• **WHAT THIS TASK INVOLVES**
Rewrite the data as a numbered list, starting from its first line and stopping after the line that contains "pos(513,144)". Leave out blank lines.

---------- EXTRACTED MATERIAL ----------

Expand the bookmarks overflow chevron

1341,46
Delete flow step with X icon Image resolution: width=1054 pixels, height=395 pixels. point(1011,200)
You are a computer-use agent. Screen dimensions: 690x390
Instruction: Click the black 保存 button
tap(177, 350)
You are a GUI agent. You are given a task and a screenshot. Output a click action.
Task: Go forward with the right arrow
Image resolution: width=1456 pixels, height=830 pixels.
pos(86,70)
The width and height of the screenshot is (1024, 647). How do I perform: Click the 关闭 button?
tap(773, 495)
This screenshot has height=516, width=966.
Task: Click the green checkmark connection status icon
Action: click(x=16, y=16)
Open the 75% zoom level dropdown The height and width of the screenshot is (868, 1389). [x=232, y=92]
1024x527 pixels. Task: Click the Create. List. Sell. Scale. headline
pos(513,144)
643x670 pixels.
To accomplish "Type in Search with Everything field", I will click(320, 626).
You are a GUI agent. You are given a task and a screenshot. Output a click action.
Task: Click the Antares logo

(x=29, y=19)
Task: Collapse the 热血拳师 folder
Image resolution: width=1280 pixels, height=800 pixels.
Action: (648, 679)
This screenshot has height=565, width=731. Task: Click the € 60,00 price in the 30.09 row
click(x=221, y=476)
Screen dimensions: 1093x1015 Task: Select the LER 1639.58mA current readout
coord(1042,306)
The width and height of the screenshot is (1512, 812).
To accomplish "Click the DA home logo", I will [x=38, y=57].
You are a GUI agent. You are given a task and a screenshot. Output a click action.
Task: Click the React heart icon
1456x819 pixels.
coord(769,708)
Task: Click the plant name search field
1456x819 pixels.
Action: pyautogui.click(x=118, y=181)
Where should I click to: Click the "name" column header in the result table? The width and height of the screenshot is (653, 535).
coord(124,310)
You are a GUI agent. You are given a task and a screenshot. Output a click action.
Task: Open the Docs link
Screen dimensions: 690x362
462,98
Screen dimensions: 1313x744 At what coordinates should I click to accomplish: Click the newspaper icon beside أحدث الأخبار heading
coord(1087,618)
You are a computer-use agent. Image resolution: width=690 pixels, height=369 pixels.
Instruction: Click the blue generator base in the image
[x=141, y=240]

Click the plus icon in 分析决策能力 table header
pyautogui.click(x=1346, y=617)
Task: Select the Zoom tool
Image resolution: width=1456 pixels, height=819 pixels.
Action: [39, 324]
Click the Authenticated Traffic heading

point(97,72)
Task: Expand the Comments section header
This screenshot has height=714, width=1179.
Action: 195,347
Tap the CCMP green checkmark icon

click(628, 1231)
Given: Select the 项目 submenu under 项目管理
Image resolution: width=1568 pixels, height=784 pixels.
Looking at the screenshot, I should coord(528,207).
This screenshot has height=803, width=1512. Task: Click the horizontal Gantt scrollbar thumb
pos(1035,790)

----------

• **OUTPUT OF THE EXERCISE**
1. Expand the bookmarks overflow chevron
2. 1341,46
3. Delete flow step with X icon Image resolution: width=1054 pixels, height=395 pixels. point(1011,200)
4. You are a computer-use agent. Screen dimensions: 690x390
5. Instruction: Click the black 保存 button
6. tap(177, 350)
7. You are a GUI agent. You are given a task and a screenshot. Output a click action.
8. Task: Go forward with the right arrow
9. Image resolution: width=1456 pixels, height=830 pixels.
10. pos(86,70)
11. The width and height of the screenshot is (1024, 647). How do I perform: Click the 关闭 button?
12. tap(773, 495)
13. This screenshot has height=516, width=966.
14. Task: Click the green checkmark connection status icon
15. Action: click(x=16, y=16)
16. Open the 75% zoom level dropdown The height and width of the screenshot is (868, 1389). [x=232, y=92]
17. 1024x527 pixels. Task: Click the Create. List. Sell. Scale. headline
18. pos(513,144)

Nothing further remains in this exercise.